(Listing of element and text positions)
|---|
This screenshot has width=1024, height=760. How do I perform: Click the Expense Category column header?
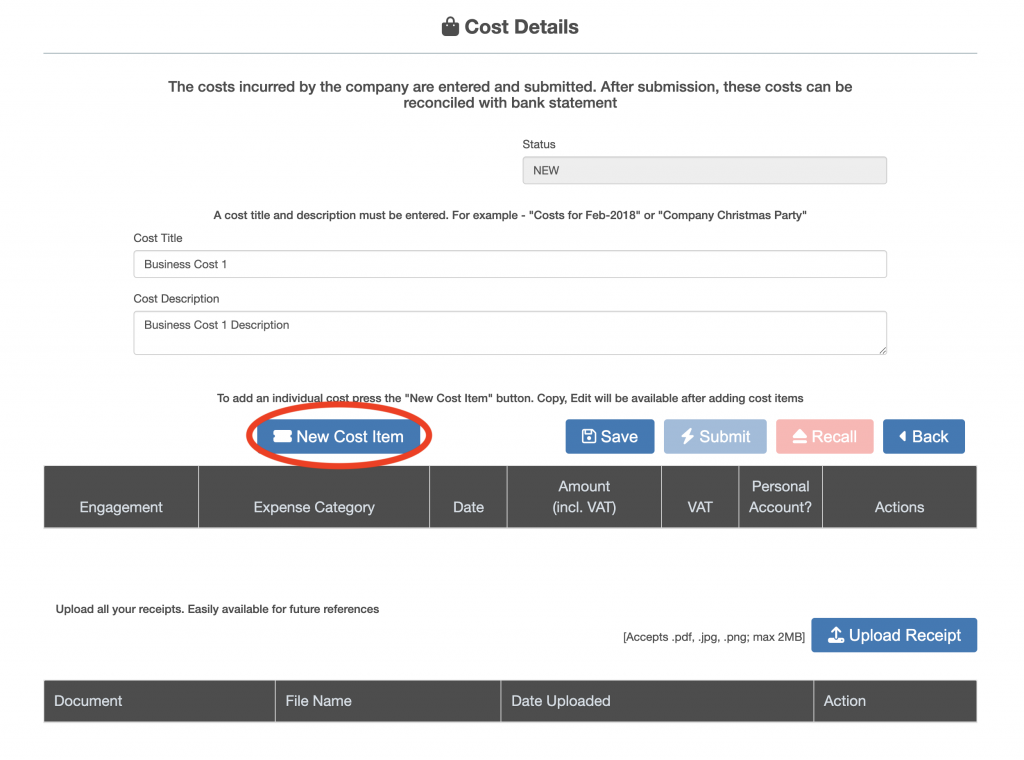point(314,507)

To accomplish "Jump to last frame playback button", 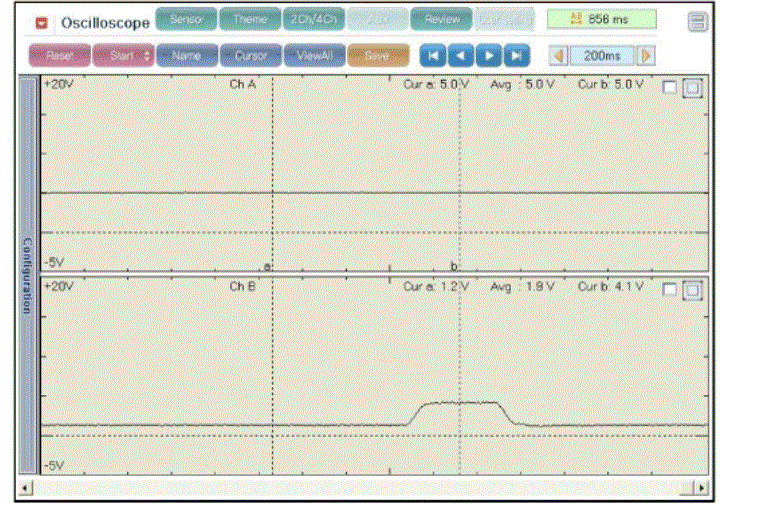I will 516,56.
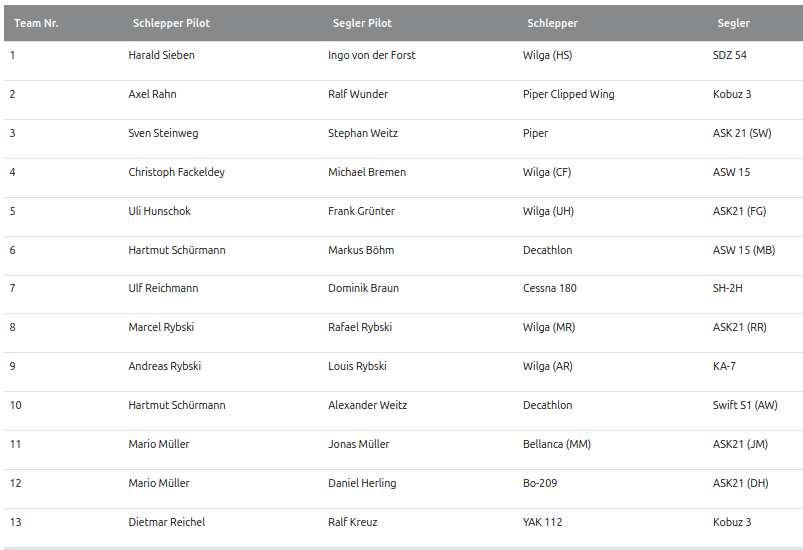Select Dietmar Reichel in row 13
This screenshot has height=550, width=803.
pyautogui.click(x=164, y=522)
|---|
● Exercise prompt
Reproduce the listing word for word from its first line through the line containing "point(314,507)", that line included, and leave out the pictures.

● Exercise result
This screenshot has width=1024, height=760. How do I perform: Click the Expense Category column header?
point(314,507)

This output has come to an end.